PAGE EXCERPT Block Start
May has been a LOT on all fronts. Work has been crazy busy with ridiculous demands:
PM: "Hey, we forgot to involve you at the start of this project, our bad! We're really sorry. Now, how fast can you get your part done?"
Me: "Normally a project of this size would take 10 weeks," (explains the calculations).
PM: "Can you do it by May 16th?"
Me: "That's a little less than 4 weeks."
PM: (wheedling like a kid who wants ice cream before dinner): "I know, but..."(insert schedule woes here).
And that's just one project. And they wonder why I threaten to go park cars at Disney.
My retirement date remains "Somewhere in the future...."
Meanwhile: That House will be under contract this week and will close mid-June. My time as The Accidental Landlady is coming to an end, a decade past when I'd thought it would. (I was so young and foolish in my 50s.) I am not getting enough equity out of it to retire this summer, so yeah, looks like I'll be doing what I'm doing for a while longer. I'll evaluate after the next quarter.
Meanwhile, I've got job searches set up for Disney and Disney-adjacent opportunities, because you never know. If a role I really want at Disney appears, you bet your ass I'll apply.
My employer offers financial advice through a 3rd party company, and they had a "Planning for Retirement" online seminar the other day, so of course I signed up. Apparently I'm already doing everything they advise, so that's both reassuring and totally not.
PAGE EXCERPT Block End
INFORMATION SUPPLIED Block Start
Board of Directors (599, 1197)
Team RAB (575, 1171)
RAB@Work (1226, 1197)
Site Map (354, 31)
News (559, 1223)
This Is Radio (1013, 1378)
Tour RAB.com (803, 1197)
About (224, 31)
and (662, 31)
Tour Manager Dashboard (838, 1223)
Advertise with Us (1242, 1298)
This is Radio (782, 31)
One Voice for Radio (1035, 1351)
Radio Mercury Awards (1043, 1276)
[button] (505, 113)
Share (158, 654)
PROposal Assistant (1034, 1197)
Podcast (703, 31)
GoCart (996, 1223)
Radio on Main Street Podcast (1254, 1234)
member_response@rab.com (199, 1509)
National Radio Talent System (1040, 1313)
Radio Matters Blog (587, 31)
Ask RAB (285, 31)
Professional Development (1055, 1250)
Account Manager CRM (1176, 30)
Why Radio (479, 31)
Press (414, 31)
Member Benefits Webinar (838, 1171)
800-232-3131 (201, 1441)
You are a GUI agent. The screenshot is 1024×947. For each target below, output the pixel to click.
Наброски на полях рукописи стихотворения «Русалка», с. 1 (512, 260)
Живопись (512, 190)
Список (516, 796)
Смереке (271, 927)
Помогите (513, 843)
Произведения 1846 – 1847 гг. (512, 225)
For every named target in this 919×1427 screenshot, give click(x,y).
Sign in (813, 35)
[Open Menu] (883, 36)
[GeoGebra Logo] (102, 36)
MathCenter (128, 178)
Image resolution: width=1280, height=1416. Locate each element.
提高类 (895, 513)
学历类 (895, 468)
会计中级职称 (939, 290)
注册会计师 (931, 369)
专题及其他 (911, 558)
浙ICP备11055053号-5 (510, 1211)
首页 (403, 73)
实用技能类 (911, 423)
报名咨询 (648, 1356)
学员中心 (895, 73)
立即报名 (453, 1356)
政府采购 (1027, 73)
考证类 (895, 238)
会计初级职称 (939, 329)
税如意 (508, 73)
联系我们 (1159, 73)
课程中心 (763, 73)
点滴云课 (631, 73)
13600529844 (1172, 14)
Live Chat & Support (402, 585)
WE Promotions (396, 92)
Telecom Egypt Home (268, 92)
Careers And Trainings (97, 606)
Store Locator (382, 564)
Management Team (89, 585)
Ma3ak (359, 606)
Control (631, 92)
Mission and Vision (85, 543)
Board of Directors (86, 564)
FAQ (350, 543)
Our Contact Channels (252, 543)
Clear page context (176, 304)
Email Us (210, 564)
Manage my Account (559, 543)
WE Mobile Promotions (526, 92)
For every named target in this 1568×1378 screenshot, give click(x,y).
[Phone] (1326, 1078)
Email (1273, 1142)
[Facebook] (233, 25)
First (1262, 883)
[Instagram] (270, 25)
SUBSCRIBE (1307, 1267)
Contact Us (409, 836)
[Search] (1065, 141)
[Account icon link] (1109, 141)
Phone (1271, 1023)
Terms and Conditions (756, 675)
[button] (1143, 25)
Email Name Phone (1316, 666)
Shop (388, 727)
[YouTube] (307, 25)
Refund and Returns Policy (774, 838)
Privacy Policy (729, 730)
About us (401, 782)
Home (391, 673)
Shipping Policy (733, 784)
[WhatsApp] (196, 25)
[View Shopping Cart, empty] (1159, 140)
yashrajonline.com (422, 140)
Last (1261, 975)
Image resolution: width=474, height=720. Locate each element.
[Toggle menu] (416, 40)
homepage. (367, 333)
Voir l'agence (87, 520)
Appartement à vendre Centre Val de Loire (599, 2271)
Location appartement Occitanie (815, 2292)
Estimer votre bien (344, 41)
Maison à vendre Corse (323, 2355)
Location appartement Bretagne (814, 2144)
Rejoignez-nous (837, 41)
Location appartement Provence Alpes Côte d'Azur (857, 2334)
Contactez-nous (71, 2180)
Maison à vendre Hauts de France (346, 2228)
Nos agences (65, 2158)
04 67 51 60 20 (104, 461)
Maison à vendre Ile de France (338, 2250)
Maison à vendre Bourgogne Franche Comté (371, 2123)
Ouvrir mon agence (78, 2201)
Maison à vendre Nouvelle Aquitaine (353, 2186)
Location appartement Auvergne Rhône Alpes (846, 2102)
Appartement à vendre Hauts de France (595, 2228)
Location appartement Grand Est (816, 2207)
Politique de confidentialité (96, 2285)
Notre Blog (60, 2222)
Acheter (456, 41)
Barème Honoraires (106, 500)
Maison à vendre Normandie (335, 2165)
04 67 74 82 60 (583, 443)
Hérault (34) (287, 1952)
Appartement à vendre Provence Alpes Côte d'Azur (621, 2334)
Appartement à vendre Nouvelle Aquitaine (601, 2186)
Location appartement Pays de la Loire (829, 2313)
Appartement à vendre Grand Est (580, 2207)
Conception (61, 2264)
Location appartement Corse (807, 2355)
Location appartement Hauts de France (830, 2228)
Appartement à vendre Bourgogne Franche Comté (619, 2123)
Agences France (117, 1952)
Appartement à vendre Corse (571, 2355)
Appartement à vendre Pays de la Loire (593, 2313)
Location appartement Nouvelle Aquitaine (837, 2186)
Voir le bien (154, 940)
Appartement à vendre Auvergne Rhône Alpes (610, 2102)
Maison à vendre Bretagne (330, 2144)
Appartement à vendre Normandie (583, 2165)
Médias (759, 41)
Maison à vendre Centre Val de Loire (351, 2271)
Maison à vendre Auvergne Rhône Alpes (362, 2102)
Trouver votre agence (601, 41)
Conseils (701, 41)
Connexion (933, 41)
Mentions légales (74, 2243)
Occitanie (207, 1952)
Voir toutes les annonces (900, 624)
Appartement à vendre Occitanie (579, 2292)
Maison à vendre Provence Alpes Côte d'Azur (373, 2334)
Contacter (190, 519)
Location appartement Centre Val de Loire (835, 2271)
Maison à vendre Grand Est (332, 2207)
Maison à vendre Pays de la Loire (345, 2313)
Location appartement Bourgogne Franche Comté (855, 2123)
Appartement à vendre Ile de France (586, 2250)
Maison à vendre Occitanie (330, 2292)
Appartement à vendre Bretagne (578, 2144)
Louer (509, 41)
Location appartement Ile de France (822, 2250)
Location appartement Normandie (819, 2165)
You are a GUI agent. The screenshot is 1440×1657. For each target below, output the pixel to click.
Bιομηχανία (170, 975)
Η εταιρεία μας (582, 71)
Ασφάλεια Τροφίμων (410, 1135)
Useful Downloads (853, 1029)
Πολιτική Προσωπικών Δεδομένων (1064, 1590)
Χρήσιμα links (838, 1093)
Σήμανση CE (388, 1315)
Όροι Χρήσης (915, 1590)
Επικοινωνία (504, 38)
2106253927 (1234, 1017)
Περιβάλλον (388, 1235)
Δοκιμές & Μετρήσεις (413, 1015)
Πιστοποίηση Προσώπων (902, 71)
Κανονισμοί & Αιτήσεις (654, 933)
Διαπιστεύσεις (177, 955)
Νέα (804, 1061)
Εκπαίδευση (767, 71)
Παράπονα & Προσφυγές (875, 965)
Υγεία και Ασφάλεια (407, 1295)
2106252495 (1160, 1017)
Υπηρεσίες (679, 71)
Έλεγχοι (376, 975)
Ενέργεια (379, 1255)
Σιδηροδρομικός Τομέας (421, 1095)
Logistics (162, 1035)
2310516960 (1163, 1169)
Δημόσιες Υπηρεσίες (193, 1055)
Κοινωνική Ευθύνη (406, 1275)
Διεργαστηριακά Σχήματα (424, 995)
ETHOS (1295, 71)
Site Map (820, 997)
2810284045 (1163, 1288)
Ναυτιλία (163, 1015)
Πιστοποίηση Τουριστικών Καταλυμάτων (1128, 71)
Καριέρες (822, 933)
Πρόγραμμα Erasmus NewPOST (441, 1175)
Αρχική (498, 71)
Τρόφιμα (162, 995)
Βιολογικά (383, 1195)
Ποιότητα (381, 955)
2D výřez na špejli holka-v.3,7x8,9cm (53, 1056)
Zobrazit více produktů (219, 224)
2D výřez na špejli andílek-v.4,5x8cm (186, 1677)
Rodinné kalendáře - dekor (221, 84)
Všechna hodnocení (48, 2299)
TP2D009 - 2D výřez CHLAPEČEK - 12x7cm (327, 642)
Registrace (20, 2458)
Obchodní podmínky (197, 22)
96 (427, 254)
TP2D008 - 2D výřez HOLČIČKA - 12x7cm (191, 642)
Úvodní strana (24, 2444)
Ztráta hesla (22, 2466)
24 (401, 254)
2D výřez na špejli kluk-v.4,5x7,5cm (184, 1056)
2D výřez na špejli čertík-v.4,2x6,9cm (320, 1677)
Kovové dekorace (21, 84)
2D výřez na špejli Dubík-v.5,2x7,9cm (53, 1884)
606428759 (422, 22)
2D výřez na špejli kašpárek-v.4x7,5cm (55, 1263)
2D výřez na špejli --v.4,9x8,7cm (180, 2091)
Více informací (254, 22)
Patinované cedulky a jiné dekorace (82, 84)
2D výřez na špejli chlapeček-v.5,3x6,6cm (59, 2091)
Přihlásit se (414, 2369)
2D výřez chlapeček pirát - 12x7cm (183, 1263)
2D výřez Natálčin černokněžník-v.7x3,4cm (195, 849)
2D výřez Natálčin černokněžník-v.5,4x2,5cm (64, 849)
INFORMATION SUPPLIED Block End
WORK ORDER: List each line of dialogue attributed to the PM in the May work-and-retirement update above, quoting the words inside the quotation marks.

RESULT OF THIS TASK:
- "Hey, we forgot to involve you at the start of this project, our bad! We're really sorry. Now, how fast can you get your part done?"
- "Can you do it by May 16th?"
- "I know, but..."